Had a meeting with social workers in MK yesterday. I Was informed that many homes they visit around MK they witness that parents are SCARED of their children. I was praised for the way I parent my own & also look out for others in the community. It disheartened me to think this is the reality a lot of parents are suffering. And it’s the reality that this is the control that youths of today have gained & the very reason we live in chaos. I do not judge any mother who is in this position but I would love To help if i can. I feel as parents we need to keep the community spirit alive. The services are reluctant as of what they can do. And parents left isolated to feel alone. WHEN I was in this position living this journey, I felt like I was living under a pressurised jar, balancing being a mum & trying to manage my thoughts & anxieties regarding my son was an incredible feeling. At times I felt like I could totally lose it, but why would I wanna “lose it” when I’m fighting with a passion to win.

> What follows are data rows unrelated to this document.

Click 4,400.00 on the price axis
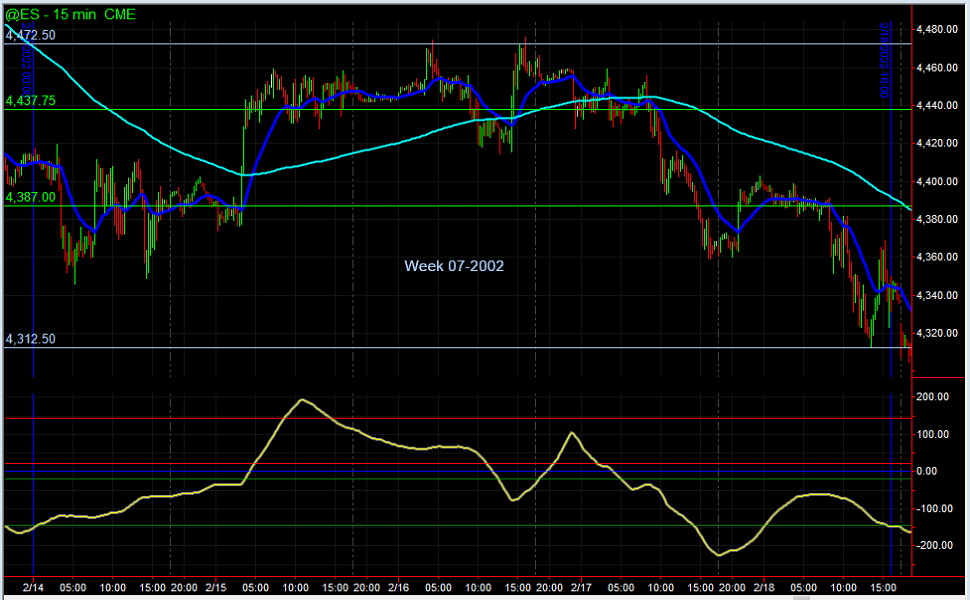 pyautogui.click(x=938, y=182)
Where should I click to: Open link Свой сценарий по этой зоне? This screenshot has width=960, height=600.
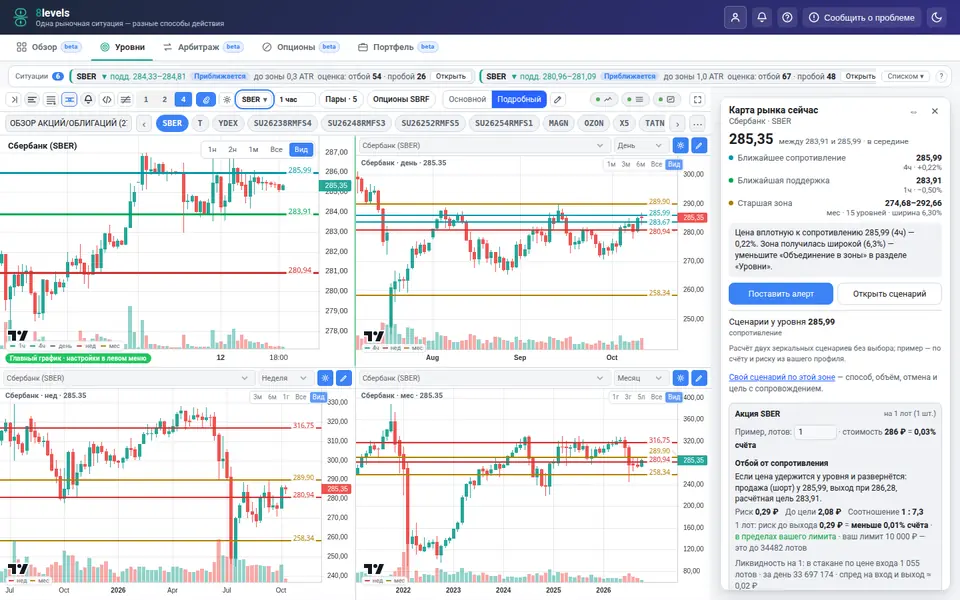coord(782,377)
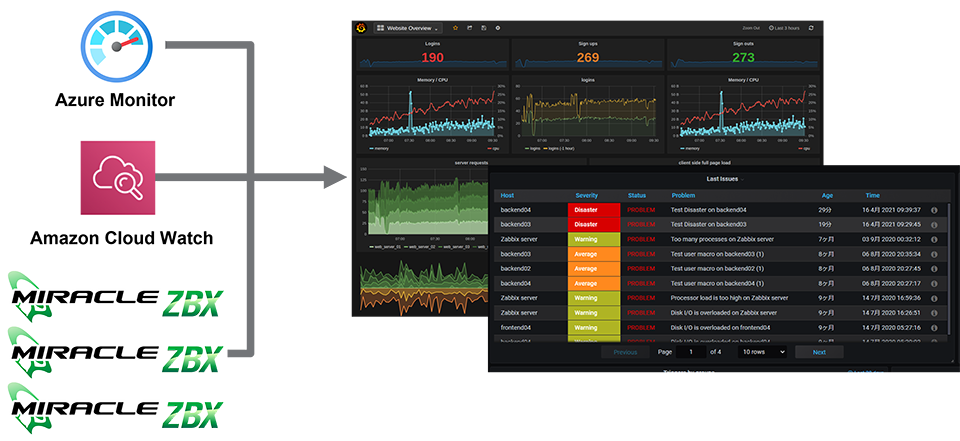The width and height of the screenshot is (960, 441).
Task: Open the 10 rows page size dropdown
Action: pos(762,352)
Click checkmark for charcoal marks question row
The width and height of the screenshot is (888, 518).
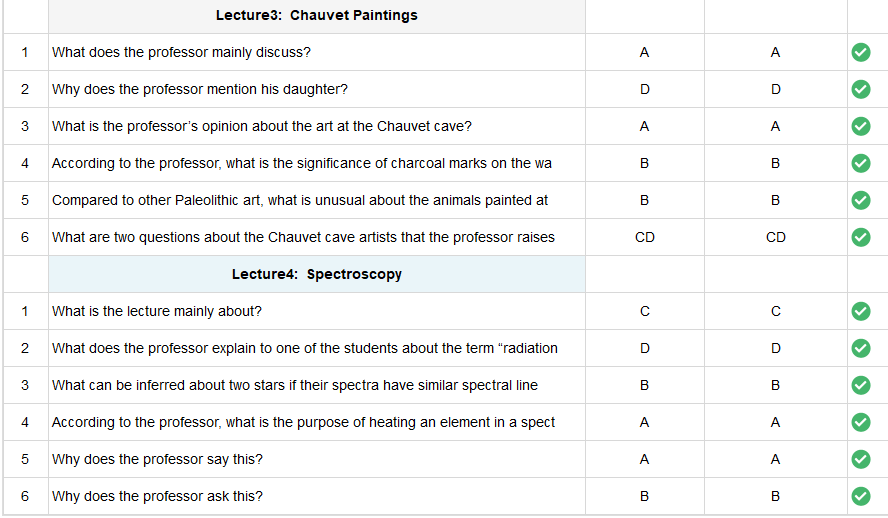860,163
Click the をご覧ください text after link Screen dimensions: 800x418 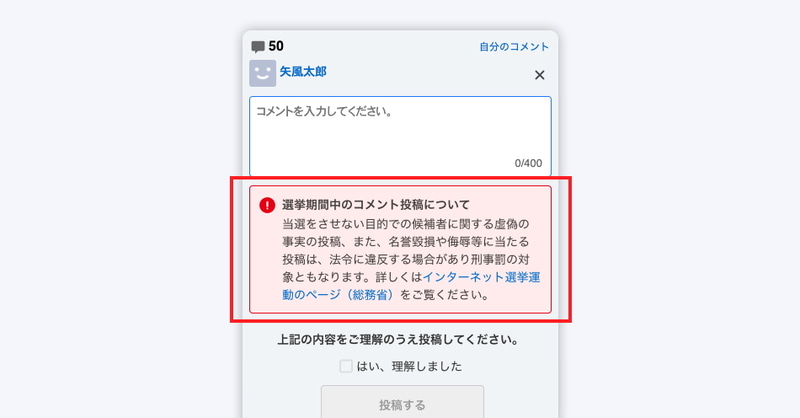(x=444, y=295)
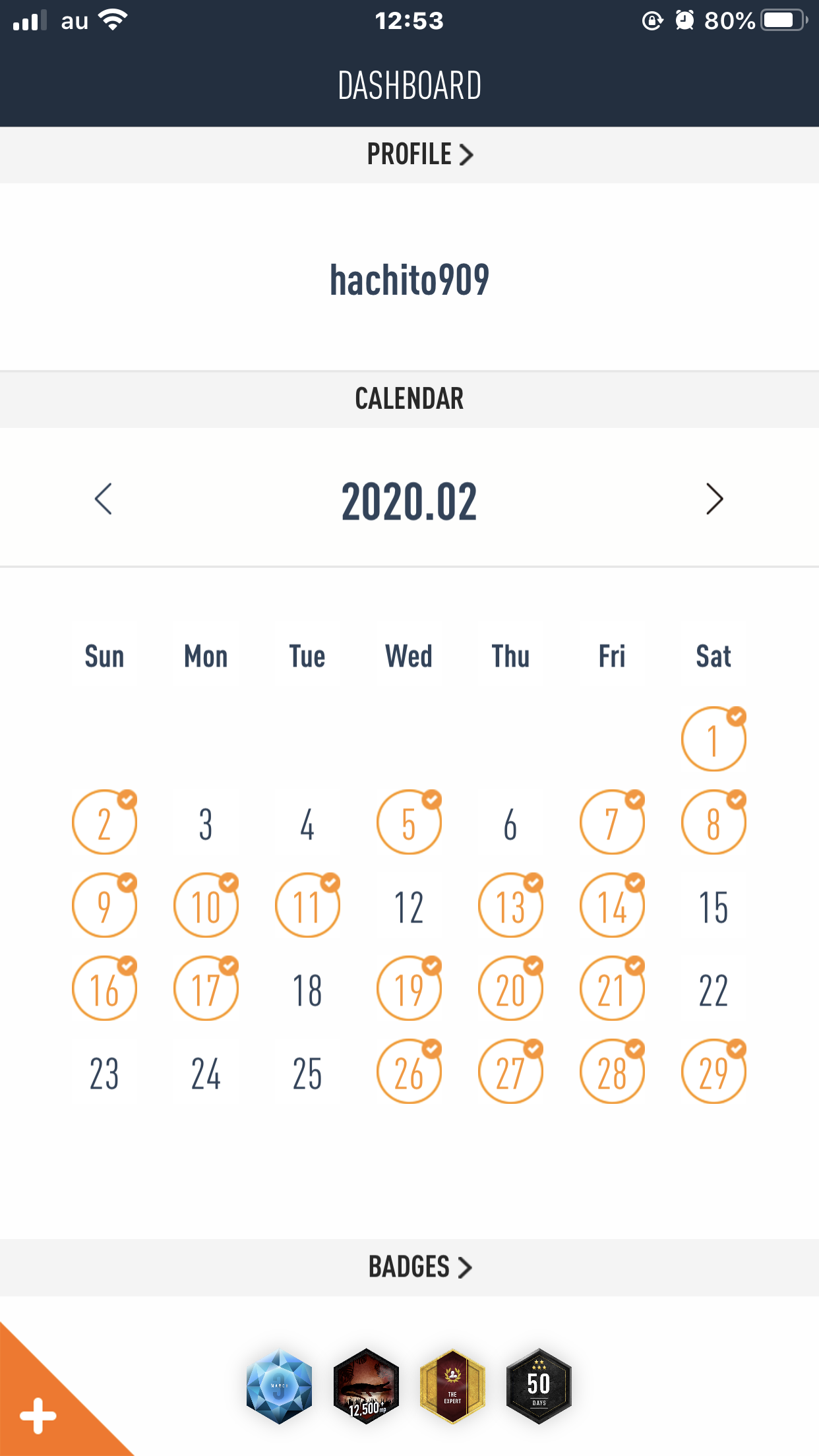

The answer was clear I had to fight, I had to find another defense other than myself, I was angry I was enraged with services & local authority. I felt let down, isolated & at times powerless. I was told for years before this time, to apply my thoughts into writing. My voice will be heard. I never ever felt that this was the case, I was shouting roaring to be heard and nobody was listening.

TIL one day I clicked, this is it, my aggression is why I’m not being heard. My emotions had got the better of my current situation, I’d lost control. I was becoming to feel helpless for my children. I would question the future & panic when I thought of the present. So low I found myself at the mere point of fatal attraction, invited a man into my home I thought I was in love with. A pointless relationship which ended after nearly 2 years. Becoming aware this man was a masked man, he was not the person he posed to me & my children. Very volatile relationship, on the rocks most of it. And all because I was struggling with my emotions I had attracted the wrong man & settling for the wrong reasons. All because I was at a low point in my life. The key factors here which I want to emphasise IS-when we are feeling low we will attract low vibrational beings.

This is reflective of our need for a listening ear. Somebody to tell us it will be ok. A cuddle at night instead of anxiety attacks which cause sleepless nights. All because our emotions are at state. TAKE BACK CONTROL. If you are in a position of FEAR of a loved one, it being CHILD or PARTNER do not settle for abuse.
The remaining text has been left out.